WASHINGTON — Former FBI Director James Comey credited his New Jersey upbringing for preparing him for dealing with President Donald Trump in his new book.

In "A Higher Loyalty," Comey compares Trump to a mafia don, and calls his leadership of the country "ego-driven and about personal loyalty."

He also reveals new details about his interactions with Trump and his own decision-making in handling the Hillary Clinton email investigation before the 2016 election. He casts Trump as a mobster-like figure who sought to blur the line between law enforcement and politics, and tried to pressure him personally regarding his investigation into Russian election interference.

In an excerpt posted by the Washington Post on its website, Comey wrote that getting wedgies, body shaming, and getting shoved into lockers while attending Northern Highlands Regional High School in Allendale prepared him for dealing with Trump's demand that he take a pledge of loyalty.

Bullies “threaten the weak to feed some insecurity that rages inside them ... Surviving a bully requires constant learning and adaptation. Which is why bullies are so powerful, because it’s so much easier to be a follower, to go with the crowd, to just blend in," Comey wrote.

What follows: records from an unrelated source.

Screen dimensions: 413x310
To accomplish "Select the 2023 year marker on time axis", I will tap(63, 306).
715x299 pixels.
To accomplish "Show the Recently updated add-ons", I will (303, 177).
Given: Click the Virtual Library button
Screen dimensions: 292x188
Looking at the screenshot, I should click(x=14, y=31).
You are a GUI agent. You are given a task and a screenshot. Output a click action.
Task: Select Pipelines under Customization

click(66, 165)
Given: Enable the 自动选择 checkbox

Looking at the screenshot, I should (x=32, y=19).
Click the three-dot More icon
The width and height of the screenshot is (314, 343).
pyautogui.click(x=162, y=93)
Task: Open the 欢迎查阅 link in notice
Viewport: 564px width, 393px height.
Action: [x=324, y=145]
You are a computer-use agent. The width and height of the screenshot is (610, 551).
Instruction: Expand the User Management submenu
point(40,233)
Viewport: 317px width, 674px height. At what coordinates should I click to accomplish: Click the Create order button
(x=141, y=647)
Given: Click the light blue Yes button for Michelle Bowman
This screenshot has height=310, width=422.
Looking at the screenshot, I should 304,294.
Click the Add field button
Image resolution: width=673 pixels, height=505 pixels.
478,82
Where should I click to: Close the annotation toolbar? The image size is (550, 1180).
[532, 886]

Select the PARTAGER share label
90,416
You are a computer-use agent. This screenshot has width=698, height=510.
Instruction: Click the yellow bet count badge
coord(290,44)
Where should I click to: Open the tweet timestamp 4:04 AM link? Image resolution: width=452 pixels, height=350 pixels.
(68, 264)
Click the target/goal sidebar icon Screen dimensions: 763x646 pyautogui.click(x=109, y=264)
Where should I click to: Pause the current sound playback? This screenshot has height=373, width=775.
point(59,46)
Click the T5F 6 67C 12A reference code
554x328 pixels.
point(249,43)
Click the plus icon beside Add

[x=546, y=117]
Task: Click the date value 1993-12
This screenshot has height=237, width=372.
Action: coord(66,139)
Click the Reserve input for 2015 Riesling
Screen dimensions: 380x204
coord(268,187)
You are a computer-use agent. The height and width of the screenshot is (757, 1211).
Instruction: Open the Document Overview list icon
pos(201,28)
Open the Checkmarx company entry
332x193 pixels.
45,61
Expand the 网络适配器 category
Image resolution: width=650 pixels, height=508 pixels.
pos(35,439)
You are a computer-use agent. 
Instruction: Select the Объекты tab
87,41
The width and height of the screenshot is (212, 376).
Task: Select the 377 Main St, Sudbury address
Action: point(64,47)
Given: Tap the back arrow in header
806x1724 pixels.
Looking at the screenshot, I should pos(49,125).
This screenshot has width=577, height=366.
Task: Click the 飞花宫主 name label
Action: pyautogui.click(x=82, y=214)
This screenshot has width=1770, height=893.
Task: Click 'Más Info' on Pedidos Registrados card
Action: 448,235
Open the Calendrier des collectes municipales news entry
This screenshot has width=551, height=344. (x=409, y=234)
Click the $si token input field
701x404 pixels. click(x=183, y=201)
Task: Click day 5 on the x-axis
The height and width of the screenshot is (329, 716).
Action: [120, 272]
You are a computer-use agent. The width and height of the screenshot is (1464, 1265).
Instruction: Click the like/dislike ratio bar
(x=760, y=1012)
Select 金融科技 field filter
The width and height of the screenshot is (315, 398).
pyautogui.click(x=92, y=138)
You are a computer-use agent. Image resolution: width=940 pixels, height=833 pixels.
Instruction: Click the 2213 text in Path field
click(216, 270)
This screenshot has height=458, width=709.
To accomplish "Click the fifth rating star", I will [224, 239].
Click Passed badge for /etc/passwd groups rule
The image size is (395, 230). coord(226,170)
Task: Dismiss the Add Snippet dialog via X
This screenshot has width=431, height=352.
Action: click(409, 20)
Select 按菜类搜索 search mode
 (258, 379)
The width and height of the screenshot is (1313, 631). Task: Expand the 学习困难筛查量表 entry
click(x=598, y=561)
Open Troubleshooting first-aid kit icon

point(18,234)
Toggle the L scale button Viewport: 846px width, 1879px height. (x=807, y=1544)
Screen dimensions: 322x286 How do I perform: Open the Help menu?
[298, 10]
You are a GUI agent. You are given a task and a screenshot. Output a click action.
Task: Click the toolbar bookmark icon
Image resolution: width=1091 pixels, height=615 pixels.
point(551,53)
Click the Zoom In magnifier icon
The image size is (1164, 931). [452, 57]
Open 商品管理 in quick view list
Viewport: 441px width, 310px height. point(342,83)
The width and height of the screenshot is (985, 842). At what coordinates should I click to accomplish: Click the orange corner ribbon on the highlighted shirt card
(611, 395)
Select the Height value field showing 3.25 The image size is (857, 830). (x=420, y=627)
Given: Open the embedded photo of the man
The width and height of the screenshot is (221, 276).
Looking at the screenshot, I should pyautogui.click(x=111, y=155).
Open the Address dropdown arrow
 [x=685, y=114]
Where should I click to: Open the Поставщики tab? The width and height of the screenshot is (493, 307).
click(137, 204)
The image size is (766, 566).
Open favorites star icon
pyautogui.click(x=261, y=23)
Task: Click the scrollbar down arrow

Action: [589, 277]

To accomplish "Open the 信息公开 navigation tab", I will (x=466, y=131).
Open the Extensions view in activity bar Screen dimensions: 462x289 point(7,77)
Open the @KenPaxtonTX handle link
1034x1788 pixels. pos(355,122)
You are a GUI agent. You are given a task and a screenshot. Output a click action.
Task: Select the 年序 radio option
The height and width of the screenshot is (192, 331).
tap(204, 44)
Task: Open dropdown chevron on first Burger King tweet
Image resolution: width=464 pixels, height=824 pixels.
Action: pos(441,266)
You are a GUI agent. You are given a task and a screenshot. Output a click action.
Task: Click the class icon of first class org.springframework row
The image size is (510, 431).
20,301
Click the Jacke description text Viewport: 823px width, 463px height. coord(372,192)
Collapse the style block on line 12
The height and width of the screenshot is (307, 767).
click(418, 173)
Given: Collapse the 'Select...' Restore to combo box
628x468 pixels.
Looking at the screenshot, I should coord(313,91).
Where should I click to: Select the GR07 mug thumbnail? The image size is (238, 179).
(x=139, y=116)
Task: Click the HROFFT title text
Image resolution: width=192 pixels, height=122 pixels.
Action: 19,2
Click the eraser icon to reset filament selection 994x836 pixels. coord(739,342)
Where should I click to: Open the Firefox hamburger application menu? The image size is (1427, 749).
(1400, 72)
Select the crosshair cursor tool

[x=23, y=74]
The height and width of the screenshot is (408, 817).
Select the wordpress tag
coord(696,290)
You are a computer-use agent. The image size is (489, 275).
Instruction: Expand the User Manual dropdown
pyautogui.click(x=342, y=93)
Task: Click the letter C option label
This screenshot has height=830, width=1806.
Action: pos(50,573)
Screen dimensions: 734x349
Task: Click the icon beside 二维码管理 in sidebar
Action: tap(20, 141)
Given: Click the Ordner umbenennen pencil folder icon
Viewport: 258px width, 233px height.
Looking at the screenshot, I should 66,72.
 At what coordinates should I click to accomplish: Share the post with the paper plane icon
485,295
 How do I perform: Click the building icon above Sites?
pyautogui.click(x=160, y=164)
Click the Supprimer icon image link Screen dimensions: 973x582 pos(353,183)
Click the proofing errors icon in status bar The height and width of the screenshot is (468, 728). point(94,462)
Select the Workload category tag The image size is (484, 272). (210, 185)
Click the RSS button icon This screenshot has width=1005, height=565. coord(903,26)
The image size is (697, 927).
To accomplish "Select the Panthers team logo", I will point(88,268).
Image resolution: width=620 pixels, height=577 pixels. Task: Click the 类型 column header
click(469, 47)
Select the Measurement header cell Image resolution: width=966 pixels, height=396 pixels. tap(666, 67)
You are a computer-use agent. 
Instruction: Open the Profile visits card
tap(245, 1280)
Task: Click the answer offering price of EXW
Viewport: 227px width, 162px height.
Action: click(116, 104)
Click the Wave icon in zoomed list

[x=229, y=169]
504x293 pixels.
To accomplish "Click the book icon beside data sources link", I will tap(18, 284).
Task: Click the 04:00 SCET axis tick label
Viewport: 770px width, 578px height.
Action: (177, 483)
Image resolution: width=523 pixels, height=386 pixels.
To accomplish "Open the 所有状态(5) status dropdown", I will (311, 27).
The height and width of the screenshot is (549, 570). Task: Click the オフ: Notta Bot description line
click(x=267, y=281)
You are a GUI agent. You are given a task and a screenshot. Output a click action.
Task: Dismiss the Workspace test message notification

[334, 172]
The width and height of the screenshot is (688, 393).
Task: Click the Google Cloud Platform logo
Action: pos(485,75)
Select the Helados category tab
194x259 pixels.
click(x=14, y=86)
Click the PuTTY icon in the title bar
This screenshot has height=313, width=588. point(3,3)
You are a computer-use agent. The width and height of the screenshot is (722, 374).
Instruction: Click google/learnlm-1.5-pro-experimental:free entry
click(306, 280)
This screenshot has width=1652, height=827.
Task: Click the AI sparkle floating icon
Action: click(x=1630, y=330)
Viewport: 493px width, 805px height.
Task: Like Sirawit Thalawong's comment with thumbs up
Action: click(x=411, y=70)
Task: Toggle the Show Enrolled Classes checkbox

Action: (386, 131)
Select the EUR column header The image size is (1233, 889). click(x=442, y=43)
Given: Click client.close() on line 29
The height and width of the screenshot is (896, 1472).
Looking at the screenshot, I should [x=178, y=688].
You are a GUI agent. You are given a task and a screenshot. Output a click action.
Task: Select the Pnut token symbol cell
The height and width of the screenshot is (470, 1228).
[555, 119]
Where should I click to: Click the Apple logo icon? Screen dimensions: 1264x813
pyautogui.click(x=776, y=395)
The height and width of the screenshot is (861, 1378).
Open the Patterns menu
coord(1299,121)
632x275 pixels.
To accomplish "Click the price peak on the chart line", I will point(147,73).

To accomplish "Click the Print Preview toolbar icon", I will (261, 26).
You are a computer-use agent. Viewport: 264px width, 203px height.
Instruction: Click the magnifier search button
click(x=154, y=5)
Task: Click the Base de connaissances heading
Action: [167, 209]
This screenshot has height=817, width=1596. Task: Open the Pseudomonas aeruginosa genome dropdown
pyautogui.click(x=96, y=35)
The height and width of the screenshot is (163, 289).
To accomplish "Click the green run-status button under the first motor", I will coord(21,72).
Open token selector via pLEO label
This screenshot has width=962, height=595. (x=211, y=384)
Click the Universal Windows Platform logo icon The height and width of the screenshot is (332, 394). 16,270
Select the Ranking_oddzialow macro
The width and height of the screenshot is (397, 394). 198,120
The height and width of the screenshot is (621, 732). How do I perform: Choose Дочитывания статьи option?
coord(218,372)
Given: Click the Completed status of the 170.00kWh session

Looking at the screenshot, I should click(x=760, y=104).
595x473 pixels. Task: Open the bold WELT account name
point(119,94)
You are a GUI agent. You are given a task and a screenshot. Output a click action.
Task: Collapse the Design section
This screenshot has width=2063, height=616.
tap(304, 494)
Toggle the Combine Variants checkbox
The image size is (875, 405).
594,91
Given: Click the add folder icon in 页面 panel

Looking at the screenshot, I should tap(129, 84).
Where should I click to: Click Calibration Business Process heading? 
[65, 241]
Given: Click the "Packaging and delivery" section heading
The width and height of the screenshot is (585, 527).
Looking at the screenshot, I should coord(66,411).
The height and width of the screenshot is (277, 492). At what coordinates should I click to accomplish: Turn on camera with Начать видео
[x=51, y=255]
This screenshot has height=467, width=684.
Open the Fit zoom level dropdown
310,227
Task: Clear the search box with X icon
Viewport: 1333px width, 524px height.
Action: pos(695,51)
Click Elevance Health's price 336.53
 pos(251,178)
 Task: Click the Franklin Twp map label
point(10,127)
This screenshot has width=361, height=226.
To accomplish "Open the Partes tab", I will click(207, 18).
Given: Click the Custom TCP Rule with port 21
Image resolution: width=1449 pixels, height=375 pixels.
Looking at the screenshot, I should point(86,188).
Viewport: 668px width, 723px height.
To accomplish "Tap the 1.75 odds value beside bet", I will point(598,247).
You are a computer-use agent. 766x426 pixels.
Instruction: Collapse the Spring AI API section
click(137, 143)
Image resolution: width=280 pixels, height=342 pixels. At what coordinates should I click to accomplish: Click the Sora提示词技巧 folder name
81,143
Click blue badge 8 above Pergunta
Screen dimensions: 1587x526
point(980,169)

The book will be released next week, but media outlets obtained copies ahead of time.

The book is highly critical of Trump and his presidency, describing him as shorter than he expected with a "too long" tie and "bright white half-moons" under his eyes that he suggests came from tanning goggles.

"Donald Trump's presidency threatens much of what is good in this nation," Comey writes, calling the administration a "forest fire" that can't be contained by ethical leaders within the government.

Material from the Associated Press was used in this report.